Kirk defeated Democratic candidate Alexi Giannoulias for President Obama's former Illinois Senate seat and is one of three new members of the Senate who will be sworn in to the chamber during the lame-duck session.
The Democracy is Strengthened by Casting Light on Spending in Elections Act (DISCLOSE Act) would force groups running election ads to disclose the sources of their funding. In addition, the bill would prohibit foreign corporations, government contractors and TARP recipients from making campaign contributions.
The bill has already cleared the United States House of Representatives but failed to be passed in the Senate due to a Republican filibuster.
The legislation was drafted as a response to the Supreme Court's Citizens United decision, which ruled that limits on political spending by corporations violated the First Amendment and consequently struck down the McCain-Feingold campaign finance laws.
"Unless we enact new disclosure laws, secret contributions to outside spending groups are bound to dramatically increase in the 2012 elections, when both presidential and congressional races will be at stake," said Democracy 21’s Fred Wertheimer. "Secret contributions in political campaigns are a formula for influencing-buying corruption."
The American Civil Liberties Union opposes the DISCLOSE Act, which it says could compromise free speech.
"The ACLU supports the disclosure of large contributions to candidates as long as it does not have a chilling effect on political participation, but the DISCLOSE Act would inflict unnecessary damage to free speech rights and does not include the proper safeguards to protect Americans' privacy," said ACLU legislative and policy attorney Michael Macleod-Ball, in a media advisory. "The bill would severely impact donor anonymity, especially those donors who give to smaller and more controversial organizations."
Kirk previously stated he supports enacting new campaign-finance transparency laws, which gives hope to Democrats who seek to pass the bill during the lame-duck session in Congress.
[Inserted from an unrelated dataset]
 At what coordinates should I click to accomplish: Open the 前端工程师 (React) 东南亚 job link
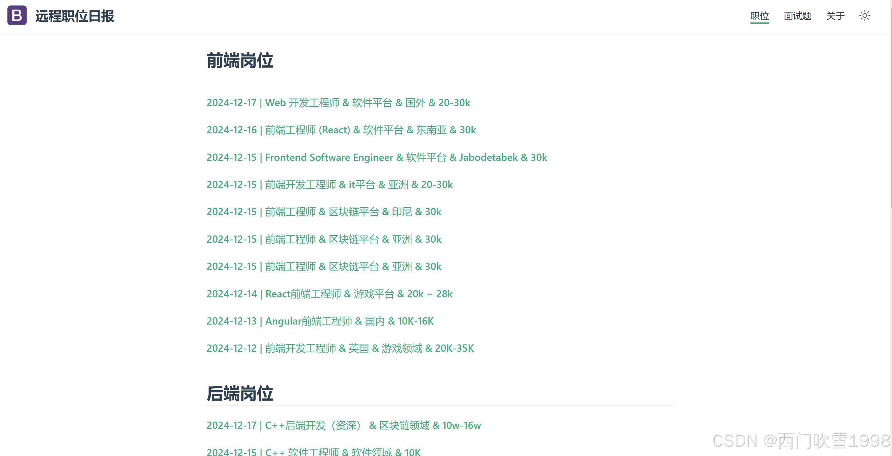[x=341, y=130]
"I broke with my party early and backed the McCain-Feingold campaign finance reform legislation," Kirk said during an Illinois Senate debate in October. "Now we need to go further, and have all candidates disclose contributions within 24 hours on the internet."
It remains to be seen whether Kirk would actually support the bill, which his Republican colleagues unanimously oppose. Additionally, during his campaign for Senate, Kirk referred to himself as the "42nd Republican senator, with the opportunity to put the brakes on any lame-duck overreach."
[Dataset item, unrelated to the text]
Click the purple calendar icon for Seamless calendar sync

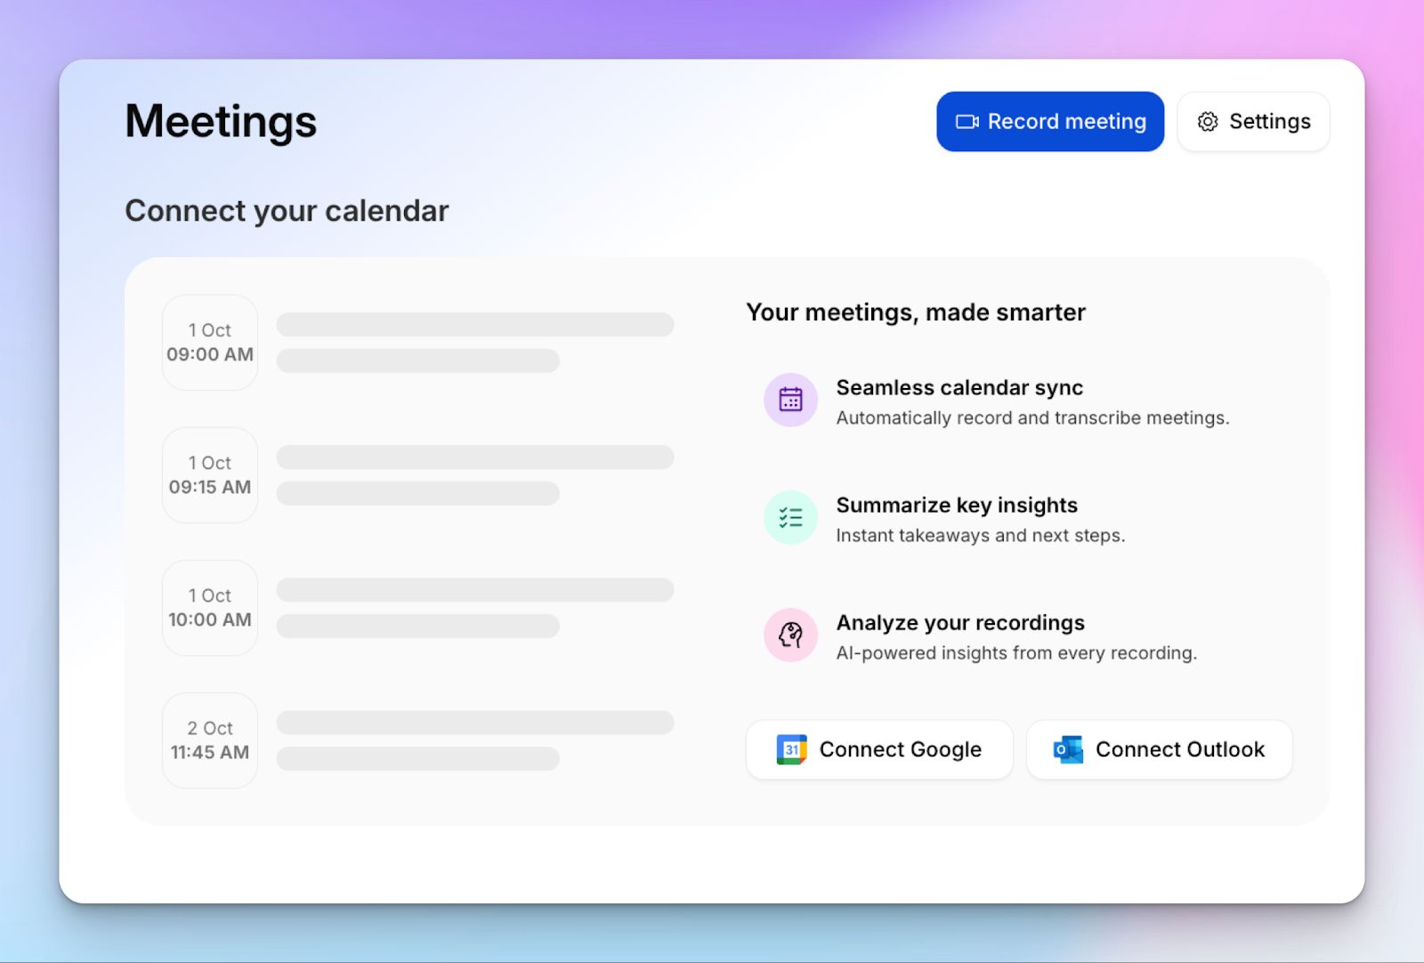point(790,401)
"Mitch McConnell, the Republican leader, essentially told any member of his caucus that if they voted for it he'd have their head," Democratic Congressional Campaign Committee Chair Chris Van Hollen told reporters at a Christian Science Monitor breakfast. "Because they understood there were a lot of these big special interests that preferred to operate in the dark."
"Kirk should take the lead in pushing a disclosure bill through this lame-duck session of Congress," writes Richard L. Hasen, a professor of law at Loyola Law School, at Politico. "He should also urge the remaining Republican moderates to cross party lines with him."